■ ASSIGNED TASK
From the data below, copy out every line in which the word "agent" occurs.

■ PROVIDED DATA
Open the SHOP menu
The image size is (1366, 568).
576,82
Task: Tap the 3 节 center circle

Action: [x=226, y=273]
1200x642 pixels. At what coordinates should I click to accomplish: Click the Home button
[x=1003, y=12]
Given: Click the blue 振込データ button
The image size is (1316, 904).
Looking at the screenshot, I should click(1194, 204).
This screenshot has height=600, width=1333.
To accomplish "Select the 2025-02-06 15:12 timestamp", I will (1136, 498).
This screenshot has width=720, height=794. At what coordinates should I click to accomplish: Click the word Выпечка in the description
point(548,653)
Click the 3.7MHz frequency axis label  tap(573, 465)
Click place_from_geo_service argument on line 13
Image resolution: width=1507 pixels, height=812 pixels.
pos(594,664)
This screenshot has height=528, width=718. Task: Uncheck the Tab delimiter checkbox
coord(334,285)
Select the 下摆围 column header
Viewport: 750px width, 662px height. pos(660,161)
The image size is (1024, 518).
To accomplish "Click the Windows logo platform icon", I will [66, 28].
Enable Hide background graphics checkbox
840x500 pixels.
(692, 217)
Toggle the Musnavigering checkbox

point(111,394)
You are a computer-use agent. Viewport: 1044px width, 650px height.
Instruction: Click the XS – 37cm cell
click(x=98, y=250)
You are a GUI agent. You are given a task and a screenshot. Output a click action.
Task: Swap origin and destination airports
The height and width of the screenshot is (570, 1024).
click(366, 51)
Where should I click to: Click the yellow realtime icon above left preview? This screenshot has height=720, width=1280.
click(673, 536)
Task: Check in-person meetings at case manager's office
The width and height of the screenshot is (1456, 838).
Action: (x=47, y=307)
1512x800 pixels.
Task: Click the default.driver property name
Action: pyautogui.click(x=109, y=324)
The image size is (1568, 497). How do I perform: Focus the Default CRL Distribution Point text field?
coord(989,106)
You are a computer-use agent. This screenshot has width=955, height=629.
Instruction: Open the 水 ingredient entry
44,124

■ YOUR RESPONSE
You are a computer-use agent. Viewport: 1044px width, 650px height.
You are a GUI agent. You are given a task and a screenshot. Output a click action.
You are a computer-use agent. This screenshot has width=955, height=629.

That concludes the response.